In fact, three-quarters of food crops and four out of five wild plants depend on bees, wasps, flies, butterflies, moths and beetles to reproduce. The question is what happens if most of these insects disappear from agricultural and natural habitats alike?
A team of scientists at the Julius-Maximilians-University in Würzburg, Germany, decided to find that out by exploring how a changing climate and intensive land use affect the diversity of pollinating insects at local and landscape scales across the German state of Bavaria.
The scientists examined more than 3,200 pollinator species from 179 locations in various habitats from forests to grasslands to cultivated lands to urban areas. As bees, flies, beetles, butterflies, and moths respond differently to increasingly warmer and dryer conditions, pollinators tend to become more homogenized in warmer climates at the expense of diversity, the scientists report.
“[I]n addition to the importance of floral resources and the negative effects of land use intensification, climatic conditions play an increasingly important role for the maintenance of pollinator diversity,” observes Prof.
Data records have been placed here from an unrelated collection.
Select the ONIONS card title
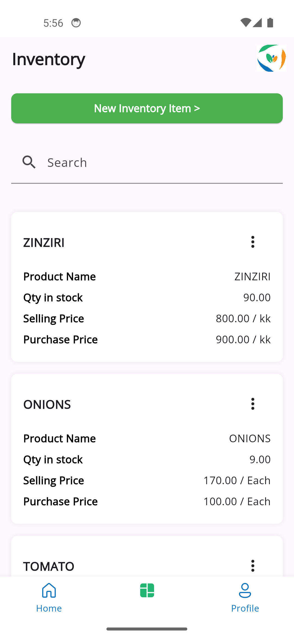This screenshot has width=294, height=638. click(47, 405)
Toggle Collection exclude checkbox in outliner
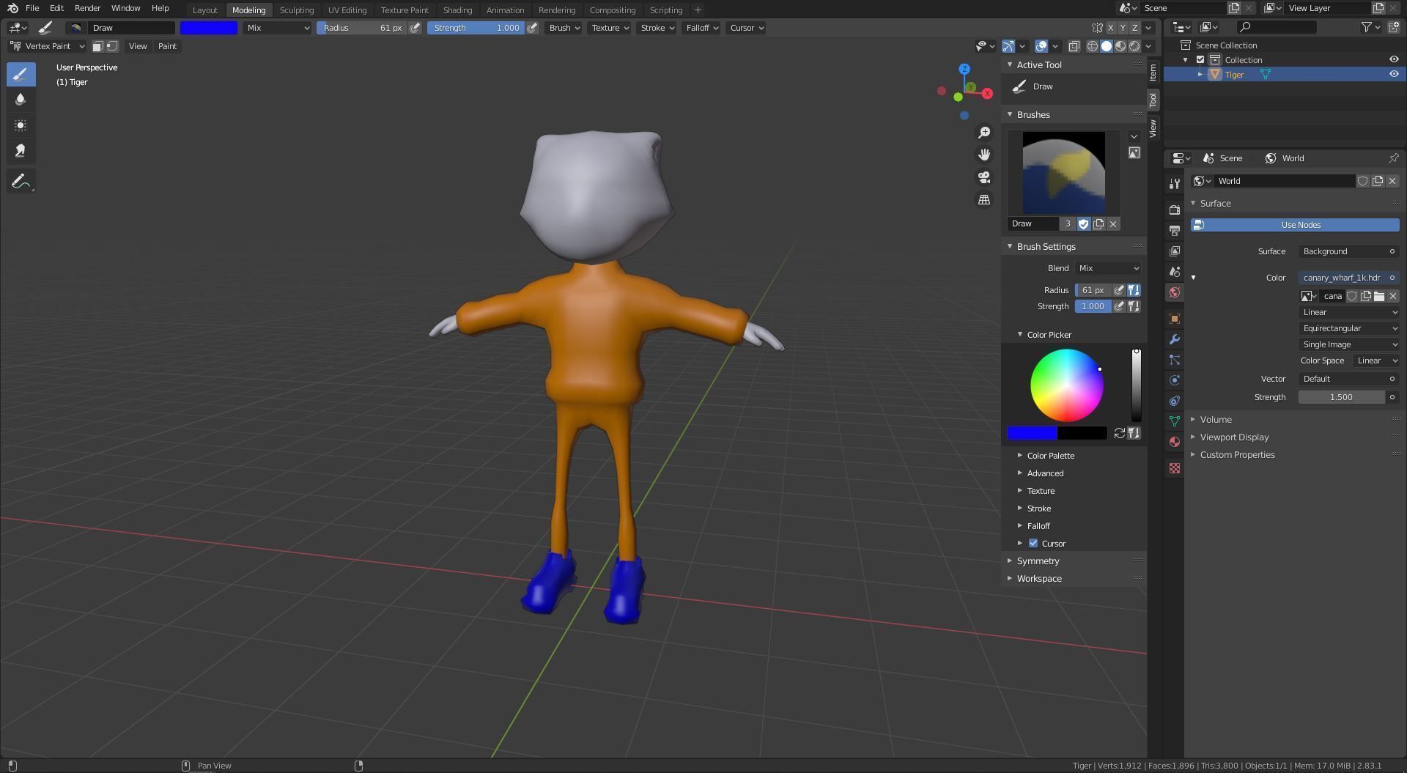Viewport: 1407px width, 773px height. tap(1200, 60)
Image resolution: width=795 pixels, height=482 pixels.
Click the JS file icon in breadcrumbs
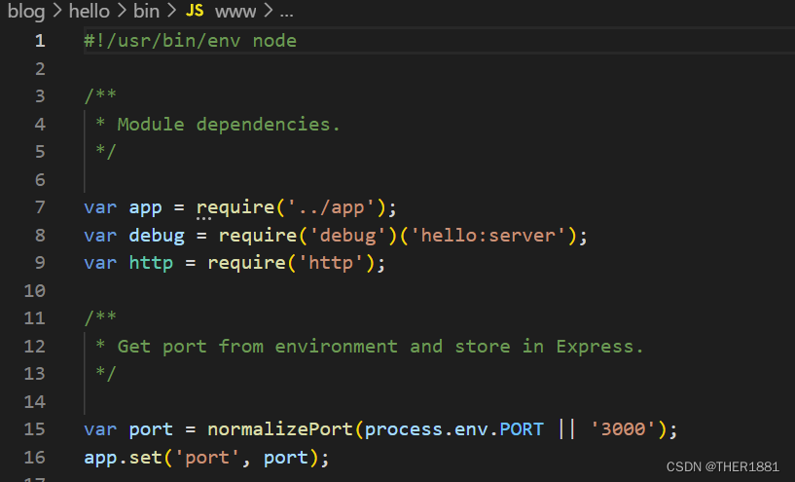point(195,11)
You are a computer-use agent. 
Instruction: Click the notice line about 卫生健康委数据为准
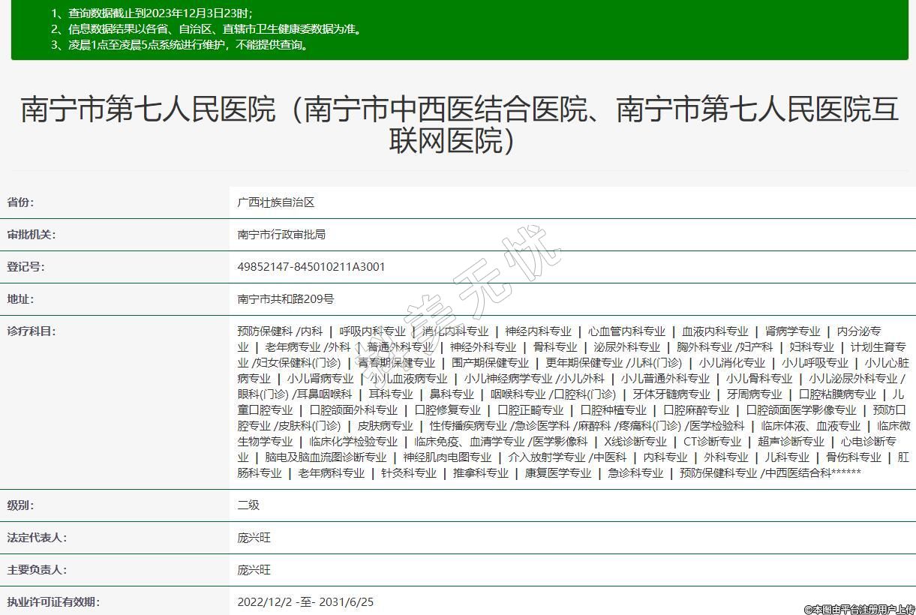(206, 29)
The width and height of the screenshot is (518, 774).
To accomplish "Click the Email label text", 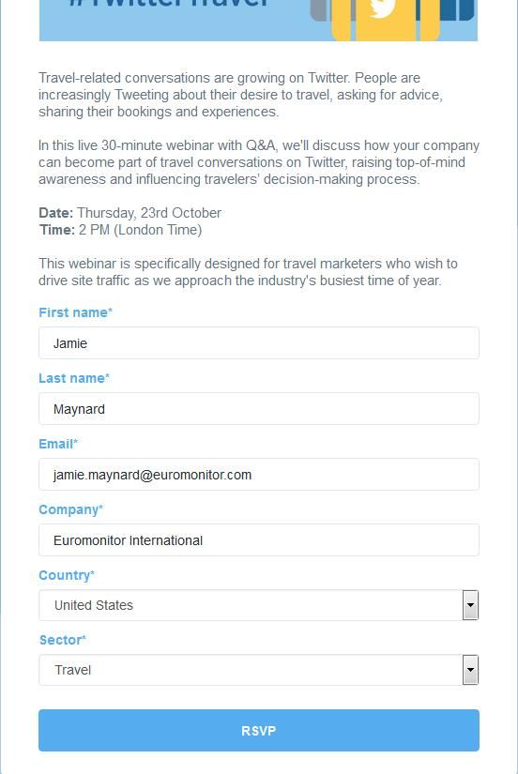I will [58, 444].
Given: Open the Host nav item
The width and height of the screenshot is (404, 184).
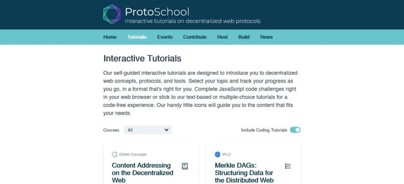Looking at the screenshot, I should coord(223,37).
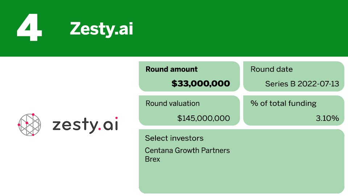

Ingolf Steffan-Dewenter, who works at the university’s Department of Animal Ecology and Tropical Biology.
“For example, the combination of high temperatures and low precipitation negatively affected total pollinator diversity, while bee richness in urban areas was negatively affected by higher mean temperatures,” the scientist adds.
Importantly, however, in landscapes that have higher proportions of forested areas more diverse pollinator communities can continue to thrive as forests “can cushion the effects of climate warming to a certain extent,” in the words of Cristina Ganuza, a PhD student at the university who was a key member of the research team.
“We conclude that a large proportion of forested land in the landscape could serve as refuge for insects from climate warming. This is likely because forests and forest edges provide largely natural conditions which buffer extreme heat and drought compared to more human-influenced habitats,” Ganuza says.
In order for ecosystems to function properly, a high diversity of pollinators is needed as various plant species depend on various pollinators. “However, the combination of ongoing climate change and current land use will only allow certain pollinator species to survive in different habitat types,” Ganuza warns.
In urban landscapes where temperatures are especially high partly as a result of the heat island effect, greening larger areas can ensure that insects find safe havens in towns and cities. “This could lead to more bee species being able to live in urban areas,” the biologist explains.